*EXERCISE*.
Each entry below is to be extracted exactly.

Recorded data:
- - - -

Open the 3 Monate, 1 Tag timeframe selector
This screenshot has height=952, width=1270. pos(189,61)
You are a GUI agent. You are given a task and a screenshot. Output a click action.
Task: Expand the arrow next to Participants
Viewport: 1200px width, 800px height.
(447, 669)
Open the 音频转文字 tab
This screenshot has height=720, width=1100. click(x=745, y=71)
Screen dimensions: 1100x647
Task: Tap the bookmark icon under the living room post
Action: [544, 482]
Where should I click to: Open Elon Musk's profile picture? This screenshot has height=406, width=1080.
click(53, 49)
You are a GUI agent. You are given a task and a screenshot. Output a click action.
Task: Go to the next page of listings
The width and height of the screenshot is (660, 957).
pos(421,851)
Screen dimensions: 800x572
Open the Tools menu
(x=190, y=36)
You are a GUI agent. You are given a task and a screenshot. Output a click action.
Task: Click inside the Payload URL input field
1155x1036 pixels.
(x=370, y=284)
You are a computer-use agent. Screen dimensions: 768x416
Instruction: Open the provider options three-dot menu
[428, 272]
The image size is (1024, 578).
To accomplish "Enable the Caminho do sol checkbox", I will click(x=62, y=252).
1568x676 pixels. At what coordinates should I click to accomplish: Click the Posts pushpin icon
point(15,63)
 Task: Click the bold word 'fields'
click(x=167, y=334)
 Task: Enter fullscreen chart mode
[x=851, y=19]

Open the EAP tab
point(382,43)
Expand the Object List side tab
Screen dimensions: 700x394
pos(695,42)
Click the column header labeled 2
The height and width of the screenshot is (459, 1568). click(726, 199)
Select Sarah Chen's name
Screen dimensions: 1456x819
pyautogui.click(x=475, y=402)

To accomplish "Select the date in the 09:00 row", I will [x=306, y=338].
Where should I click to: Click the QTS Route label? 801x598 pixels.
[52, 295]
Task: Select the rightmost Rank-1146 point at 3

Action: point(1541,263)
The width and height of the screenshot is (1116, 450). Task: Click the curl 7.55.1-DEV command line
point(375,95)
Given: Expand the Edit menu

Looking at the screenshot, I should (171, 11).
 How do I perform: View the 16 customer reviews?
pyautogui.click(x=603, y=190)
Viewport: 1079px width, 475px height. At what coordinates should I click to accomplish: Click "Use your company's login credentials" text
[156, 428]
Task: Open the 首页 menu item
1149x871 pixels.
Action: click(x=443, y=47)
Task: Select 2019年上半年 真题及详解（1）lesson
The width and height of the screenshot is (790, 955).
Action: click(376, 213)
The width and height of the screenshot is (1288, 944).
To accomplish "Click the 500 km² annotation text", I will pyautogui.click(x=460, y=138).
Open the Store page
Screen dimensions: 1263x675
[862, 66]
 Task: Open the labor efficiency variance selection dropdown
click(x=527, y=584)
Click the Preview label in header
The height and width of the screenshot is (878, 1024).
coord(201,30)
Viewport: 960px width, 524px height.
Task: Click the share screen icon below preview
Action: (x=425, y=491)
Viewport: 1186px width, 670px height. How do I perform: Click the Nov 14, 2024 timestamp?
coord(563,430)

- - - -

*TASK RESULT*.
Open the 3 Monate, 1 Tag timeframe selector
This screenshot has height=952, width=1270. pos(189,61)
You are a GUI agent. You are given a task and a screenshot. Output a click action.
Task: Expand the arrow next to Participants
Viewport: 1200px width, 800px height.
(447, 669)
Open the 音频转文字 tab
This screenshot has height=720, width=1100. click(x=745, y=71)
Screen dimensions: 1100x647
Task: Tap the bookmark icon under the living room post
Action: [544, 482]
Where should I click to: Open Elon Musk's profile picture? This screenshot has height=406, width=1080.
click(53, 49)
You are a GUI agent. You are given a task and a screenshot. Output a click action.
Task: Go to the next page of listings
The width and height of the screenshot is (660, 957).
pos(421,851)
Screen dimensions: 800x572
Open the Tools menu
(x=190, y=36)
You are a GUI agent. You are given a task and a screenshot. Output a click action.
Task: Click inside the Payload URL input field
1155x1036 pixels.
(x=370, y=284)
You are a computer-use agent. Screen dimensions: 768x416
Instruction: Open the provider options three-dot menu
[428, 272]
The image size is (1024, 578).
To accomplish "Enable the Caminho do sol checkbox", I will click(x=62, y=252).
1568x676 pixels. At what coordinates should I click to accomplish: Click the Posts pushpin icon
point(15,63)
 Task: Click the bold word 'fields'
click(x=167, y=334)
 Task: Enter fullscreen chart mode
[x=851, y=19]

Open the EAP tab
point(382,43)
Expand the Object List side tab
Screen dimensions: 700x394
pos(695,42)
Click the column header labeled 2
The height and width of the screenshot is (459, 1568). click(726, 199)
Select Sarah Chen's name
Screen dimensions: 1456x819
pyautogui.click(x=475, y=402)

To accomplish "Select the date in the 09:00 row", I will [x=306, y=338].
Where should I click to: Click the QTS Route label? 801x598 pixels.
[52, 295]
Task: Select the rightmost Rank-1146 point at 3

Action: point(1541,263)
The width and height of the screenshot is (1116, 450). Task: Click the curl 7.55.1-DEV command line
point(375,95)
Given: Expand the Edit menu

Looking at the screenshot, I should (171, 11).
 How do I perform: View the 16 customer reviews?
pyautogui.click(x=603, y=190)
Viewport: 1079px width, 475px height. At what coordinates should I click to accomplish: Click "Use your company's login credentials" text
[156, 428]
Task: Open the 首页 menu item
1149x871 pixels.
Action: click(x=443, y=47)
Task: Select 2019年上半年 真题及详解（1）lesson
The width and height of the screenshot is (790, 955).
Action: click(376, 213)
The width and height of the screenshot is (1288, 944).
To accomplish "Click the 500 km² annotation text", I will pyautogui.click(x=460, y=138).
Open the Store page
Screen dimensions: 1263x675
[862, 66]
 Task: Open the labor efficiency variance selection dropdown
click(x=527, y=584)
Click the Preview label in header
The height and width of the screenshot is (878, 1024).
coord(201,30)
Viewport: 960px width, 524px height.
Task: Click the share screen icon below preview
Action: (x=425, y=491)
Viewport: 1186px width, 670px height. How do I perform: Click the Nov 14, 2024 timestamp?
coord(563,430)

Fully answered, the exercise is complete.